Braconidae (Cotesia congregatus)

The Braconidae are a family of parasitoid wasps, the second largest family in the order Hymenoptera with approximaely 17,000 recognized species and many thousands more that are undescribed. Source: Wikipedia
Scientific name: Braconidae
Higher classificationIchneumonoidea
Rank: Family
Class: Insecta

These beneficial Parasitic Braconid wasps are found throughout North America and preys on horn worms and other garden pests; hunting them down and injecting their eggs into the pests where the eggs hatch into larvae and will begin eating the internal organs of their new host. There are several species, over 2,000 species in just North American; most species are less than half of an inch long. 

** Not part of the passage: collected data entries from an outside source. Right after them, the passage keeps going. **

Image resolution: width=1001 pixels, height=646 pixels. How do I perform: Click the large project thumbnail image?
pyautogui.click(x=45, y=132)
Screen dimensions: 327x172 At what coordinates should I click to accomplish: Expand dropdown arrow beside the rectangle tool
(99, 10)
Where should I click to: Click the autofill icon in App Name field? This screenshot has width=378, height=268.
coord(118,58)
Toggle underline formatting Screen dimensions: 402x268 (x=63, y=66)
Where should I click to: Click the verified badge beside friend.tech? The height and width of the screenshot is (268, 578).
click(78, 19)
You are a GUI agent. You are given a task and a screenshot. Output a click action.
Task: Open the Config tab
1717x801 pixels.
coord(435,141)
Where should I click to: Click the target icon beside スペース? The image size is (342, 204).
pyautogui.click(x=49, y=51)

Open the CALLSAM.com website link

The female wasps lays her eggs under the skin of the host. Once matured they bore through the worm’s skin, spin a cocoon and attach themselves to the worm. The larvae feeds inside the caterpillar; when fully grown, they chew their way out of the host’s body. The cocoons then emerge as adult Braconid Wasps that will start hunting for pests to continue the life cycle.

These wasps won’t sting humans unless they are provoked.

What to do:
If you see any horn worms or other insects in your garden, by all means remove them. If they have these white pods on them, let the host live so the wasps can do their job. They are creating a new colony of soldiers to defend your plants from ‘bad’ insects in your garden.

While the life cycles of these parasites and their hosts are closely synchronized, the wasp larvae may not kill their hosts for a long period, however they are lethal to the host.

Once outside, they spin their own tiny oval cocoons that look like large grains of rice on the back or sides of the horn worm. Tiny adult wasps eventually emerge from the cocoons and seek out new horn worm hosts.

My Personal Experience With This Beneficial Insect:
I purchased predator wasps that came as cocoons; they were very expensive and half the cocoons didn’t hatch. I didn’t see any flying around and no change in the aphid population.

With that being said, I found a horn caterpillar on my tomato plants one summer (photo above) that was covered with eggs from a Baraconid wasp. Although I didn’t think to do it when I found this guy, if/when I see another, I plan to put it in a small screened in cage and place in in the greenhouse where the wasps can escape but the caterpillar can not. This way, once the wasps mature and leave the dead worm, they can find a victims in the greenhouse and begin the cycle again by laying their eggs in them.